Дыкина вздохнула. Рябинин знал, что эти вздохи ей сейчас нужны, как ему бумага для протокола. Поэтому он не торопил её, начав бессмысленно листать настольный календарь.
— Чего ж тут рассказывать… Всё так просто.
Да, всё просто. Он за это и детективы не очень любил — за простой конец той истории, которая так сложно начиналась.
— Когда я сошлась с Катунцевым, то он мне гляделся богатым и душой, и телом.
— Как это телом?
— Статный, кость широкая, плечи мужицкие… И начальник, что мне тоже елей на душу.
Рябинин хотел спросить её о любви, но вспомнил совет Катунцева — не в жизнь лезть, а вести следствие.

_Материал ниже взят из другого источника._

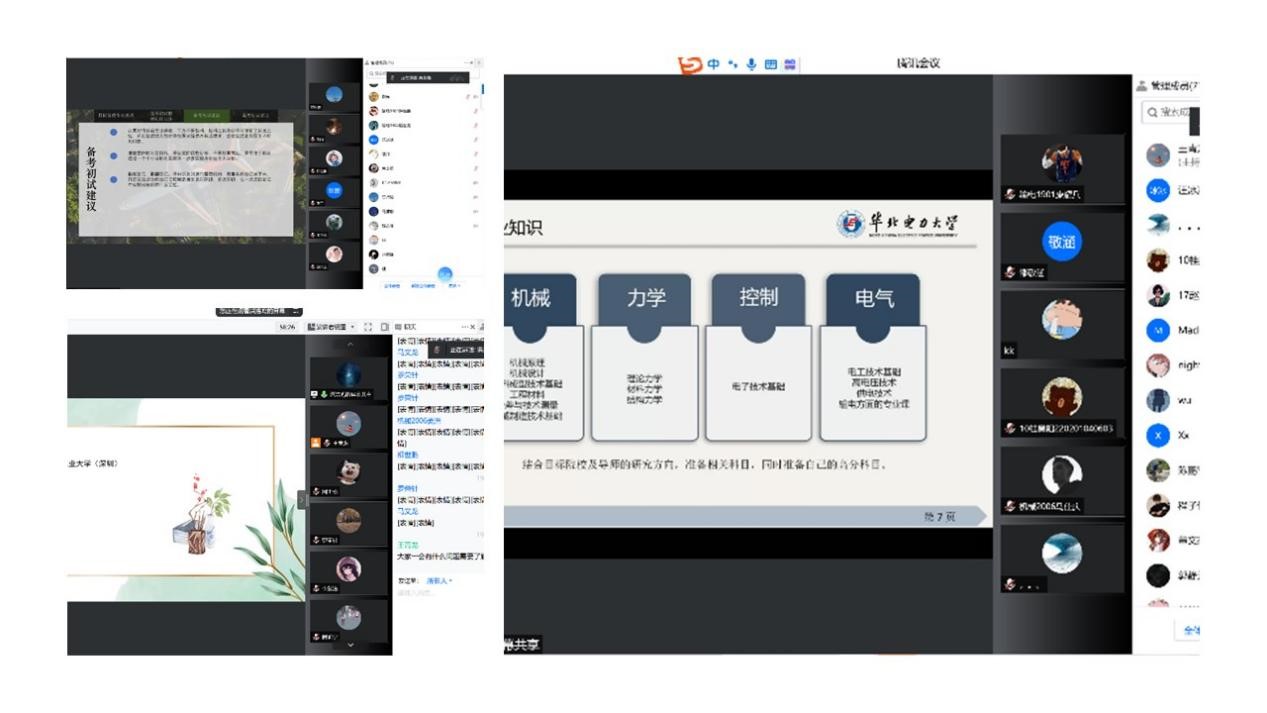Choose chat recipient from send-to dropdown
Image resolution: width=1267 pixels, height=713 pixels.
click(439, 580)
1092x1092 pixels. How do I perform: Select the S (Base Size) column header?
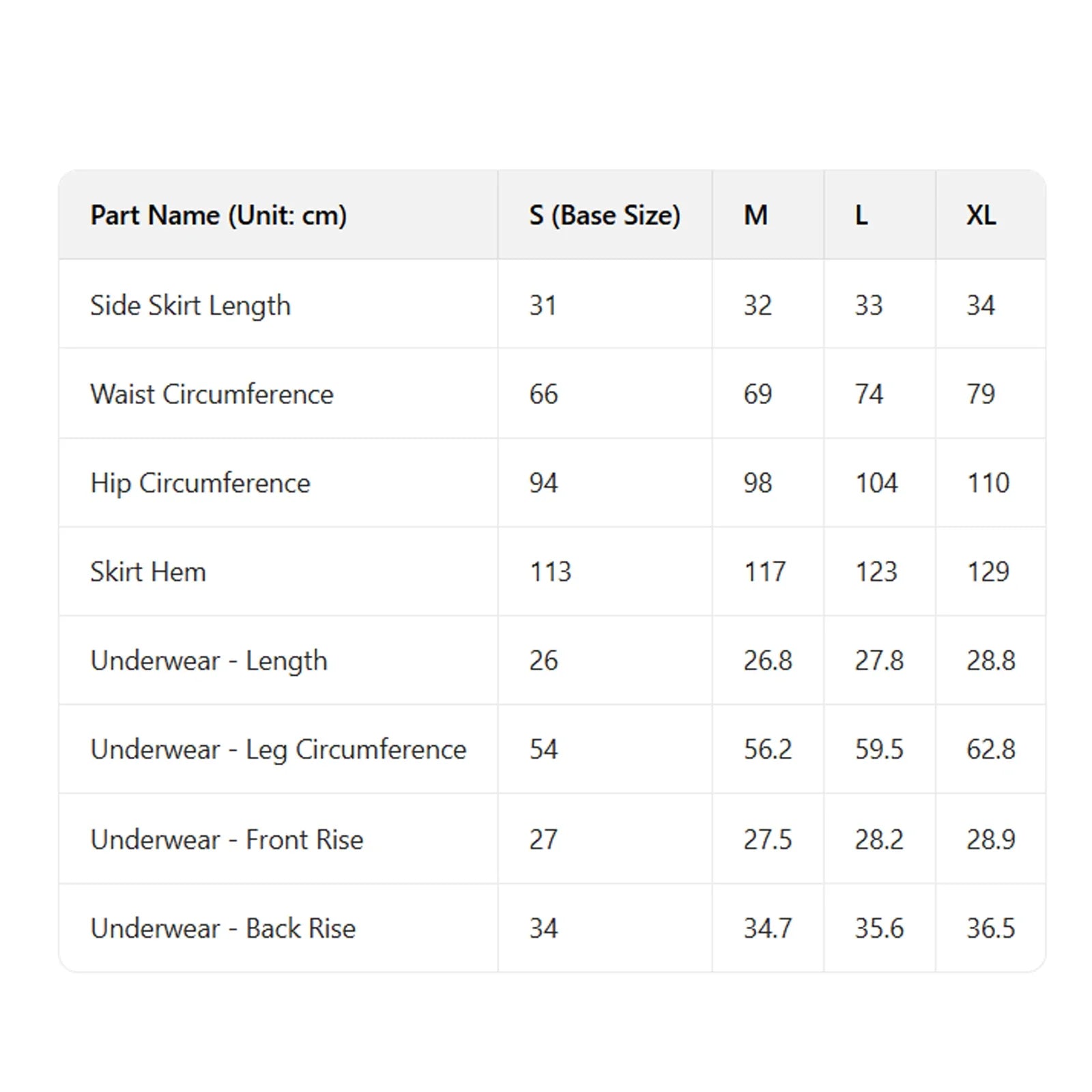605,216
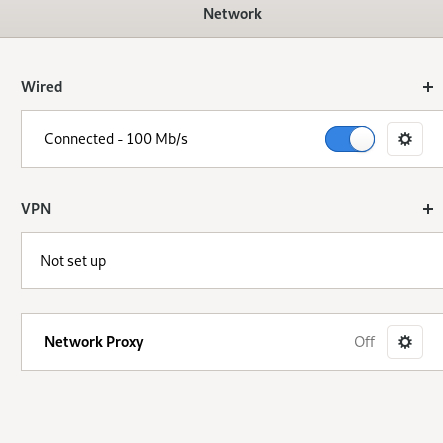Click cog button next to Off label

click(x=405, y=342)
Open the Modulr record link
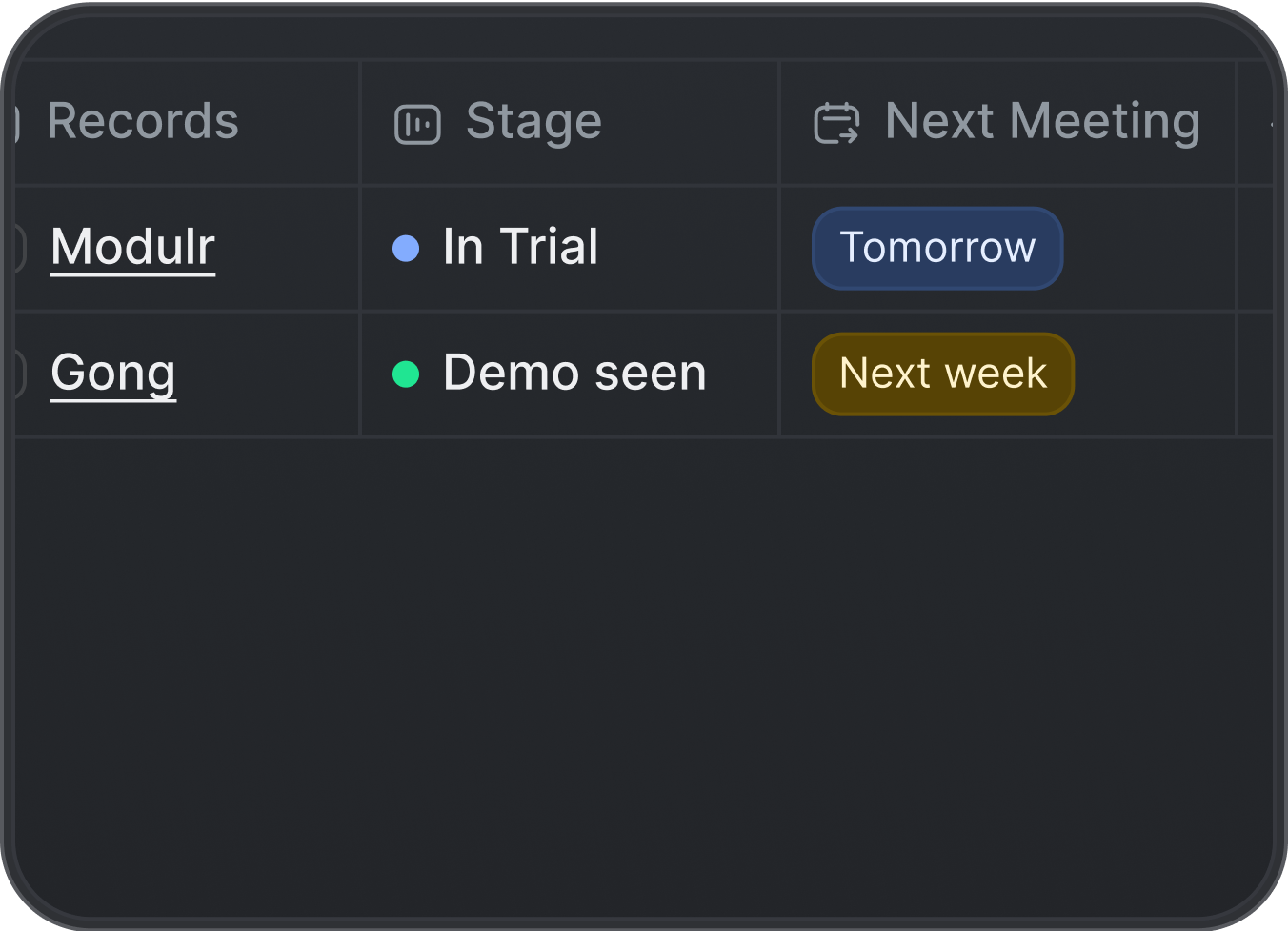Image resolution: width=1288 pixels, height=931 pixels. point(132,247)
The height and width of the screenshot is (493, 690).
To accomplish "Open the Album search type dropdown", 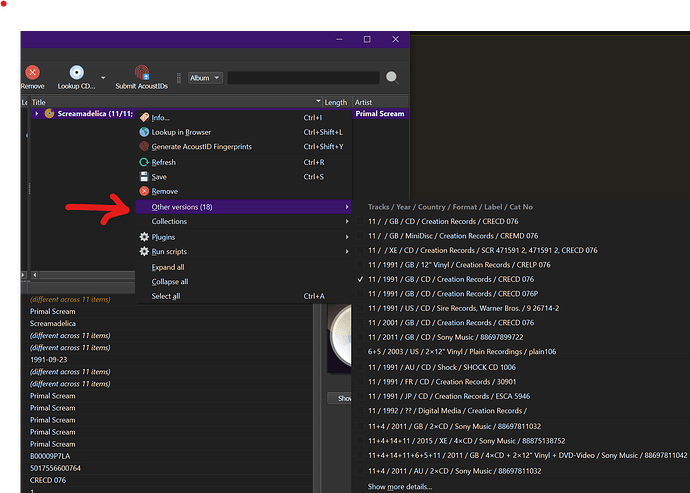I will pos(205,77).
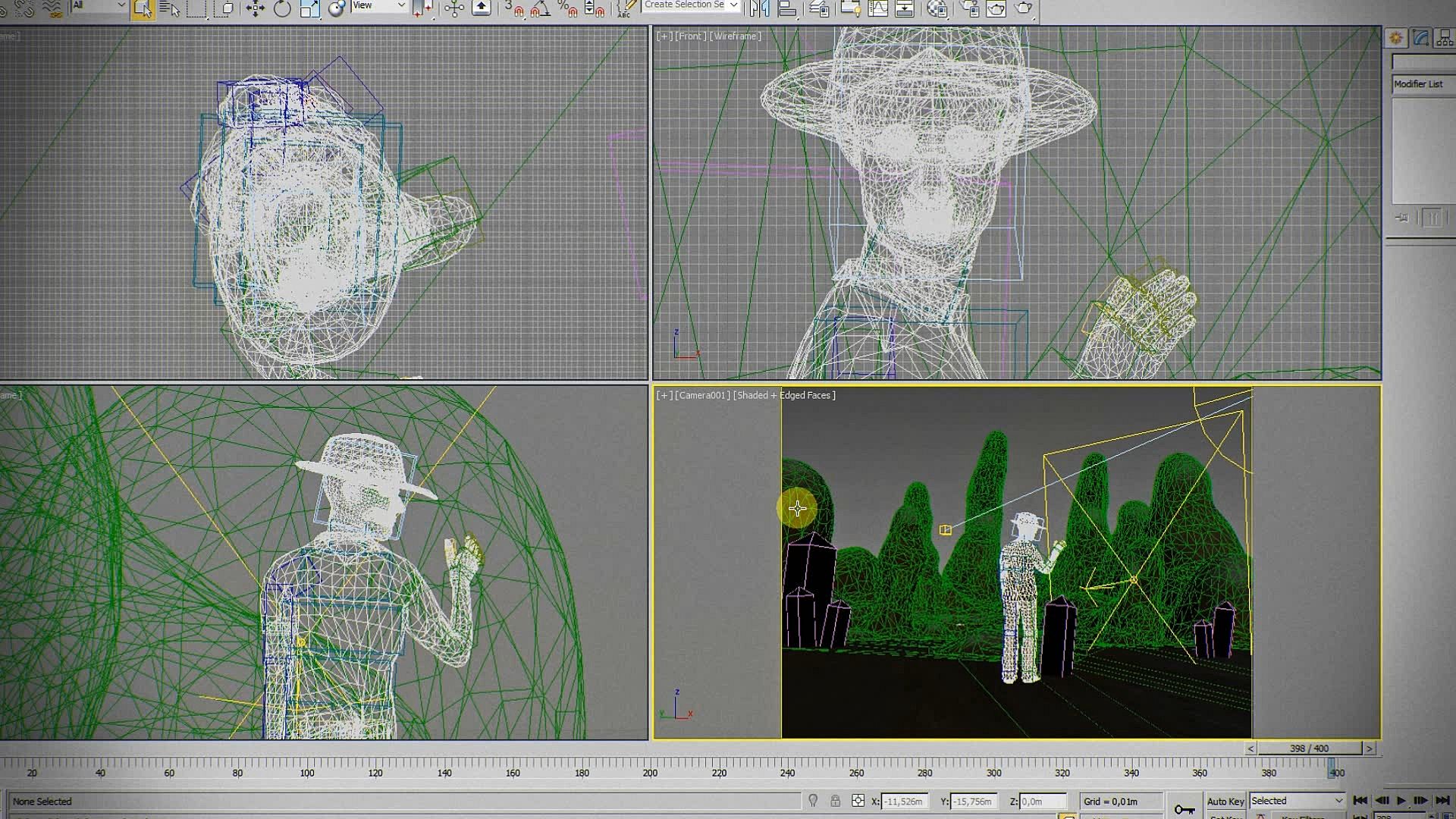Open the Curve Editor
Image resolution: width=1456 pixels, height=819 pixels.
pos(877,8)
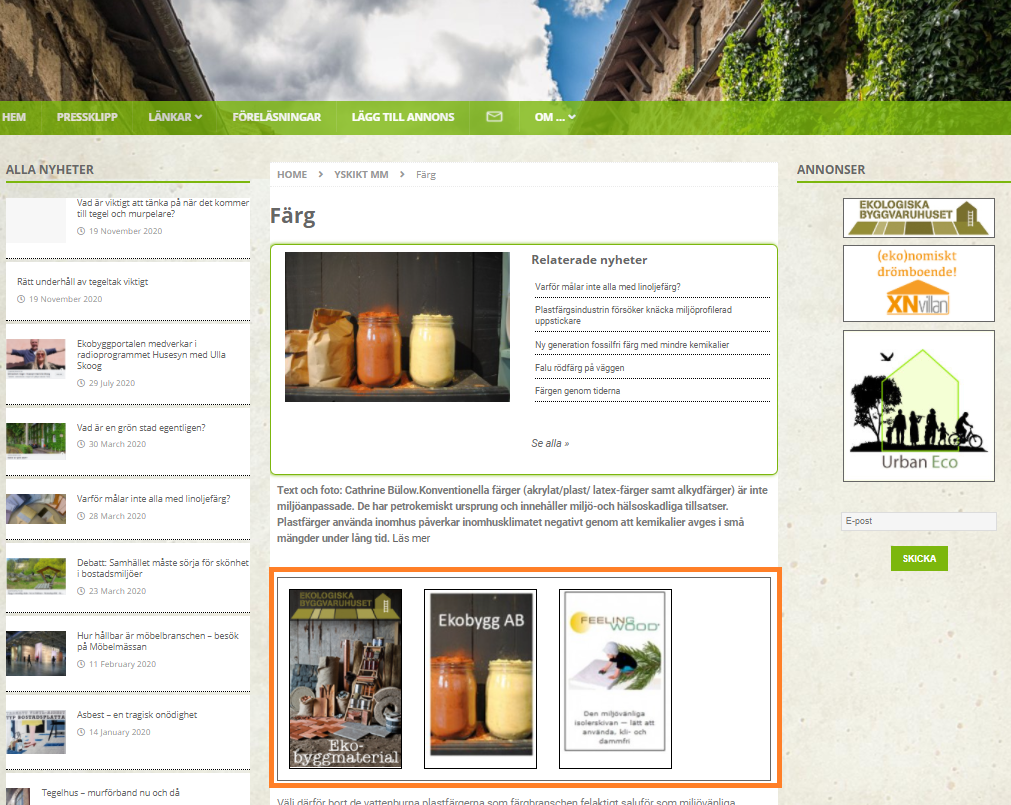Open the Eko-byggmaterial ad thumbnail
The image size is (1011, 805).
coord(346,679)
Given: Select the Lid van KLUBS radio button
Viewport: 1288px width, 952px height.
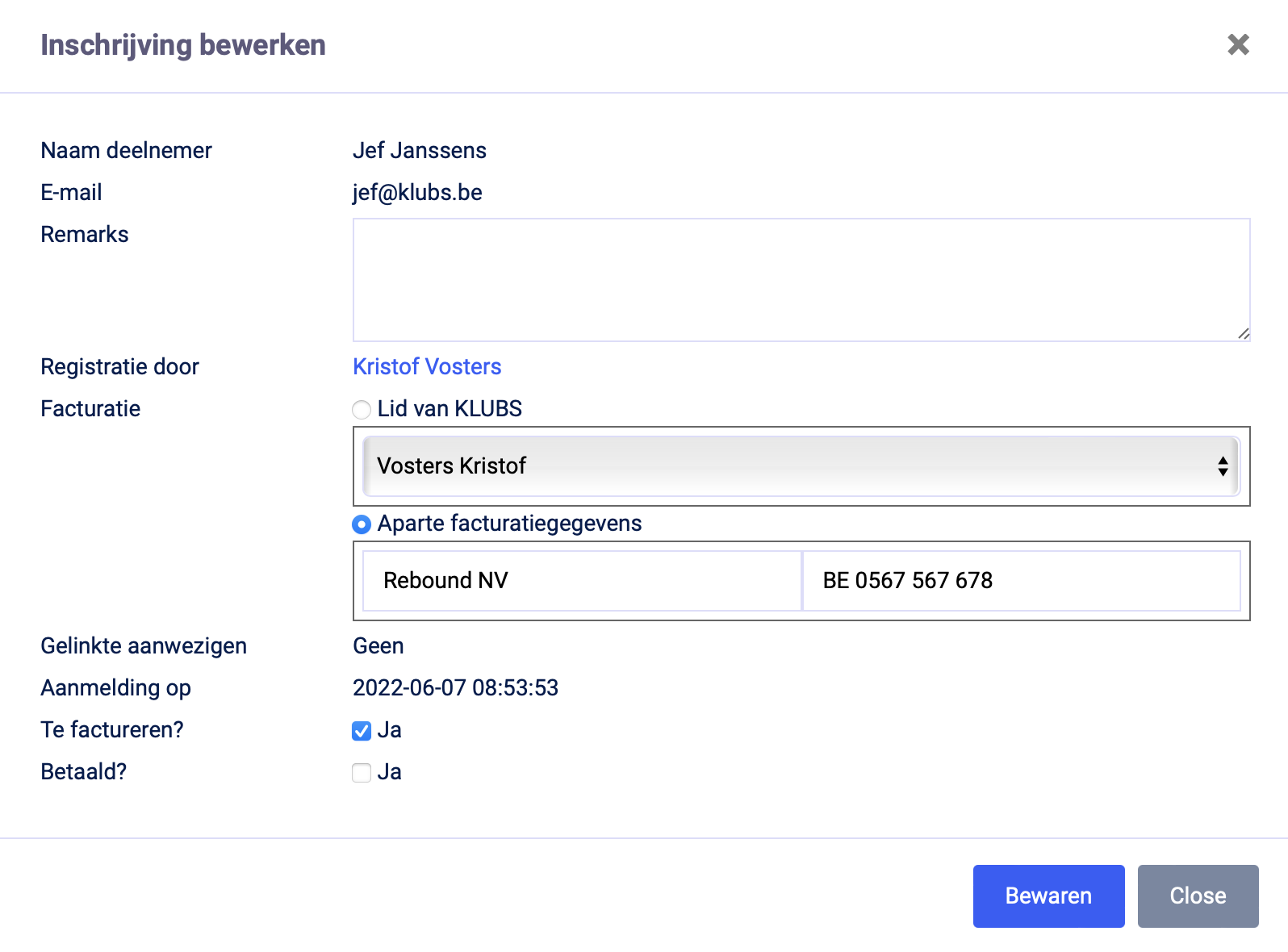Looking at the screenshot, I should coord(362,410).

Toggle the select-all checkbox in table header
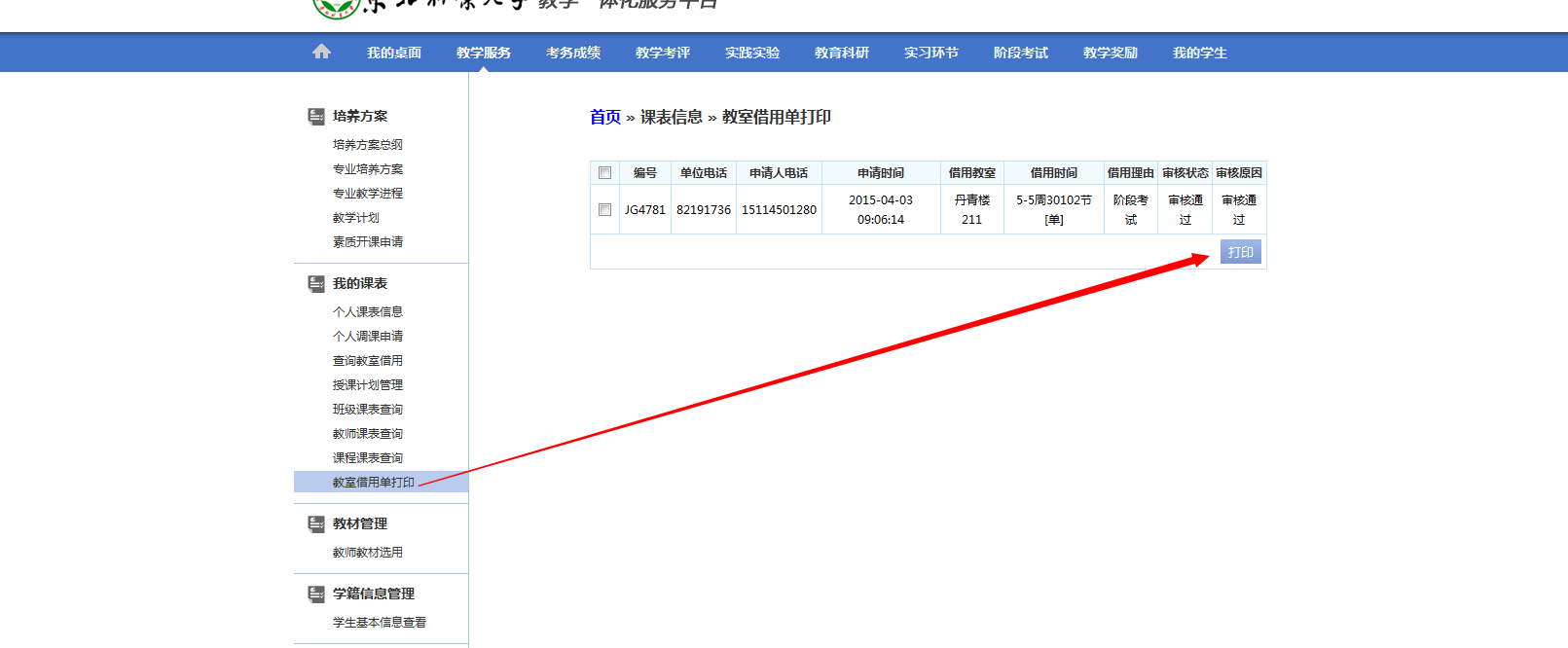pos(605,173)
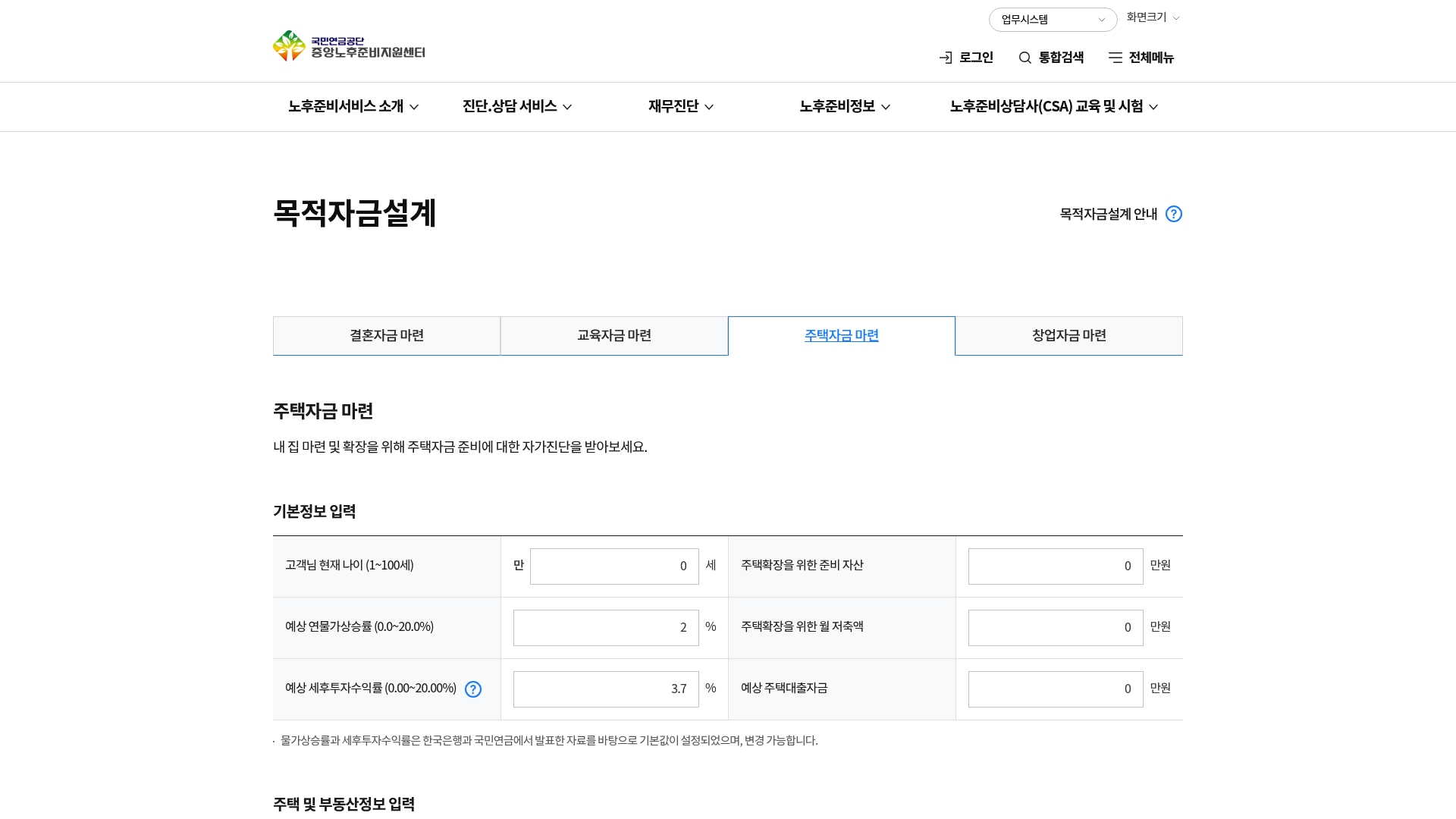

— С женой, говорил, разойдётся, как в море корабли. Ну, я и надеялась. Только вижу, в голове у него другое. Хаханьки, вроде как отдых от семьи. Я-то непьюшка, а он как в комнату ступил, так бутылка на стол. Чувствую ребёнка под сердцем, думаю, скрепит. Катунцев всё обещаниями кормил, а сам продолжает коварный образ жизни. Тут и ребёнок подоспел. Надеялась на вмешательство судьбы. Рожала-то не в роддоме. Нет, родила живорождённого. И что делать? Отца у него нет. Комнатка у меня, считай, метр на метр, вроде тёщиной. Ну, и решилась ребёночка ему отдать, в его материальные условия. Ребёнок-то не виноват.
Но Рябинин потерялся, следя за убегающей мыслью…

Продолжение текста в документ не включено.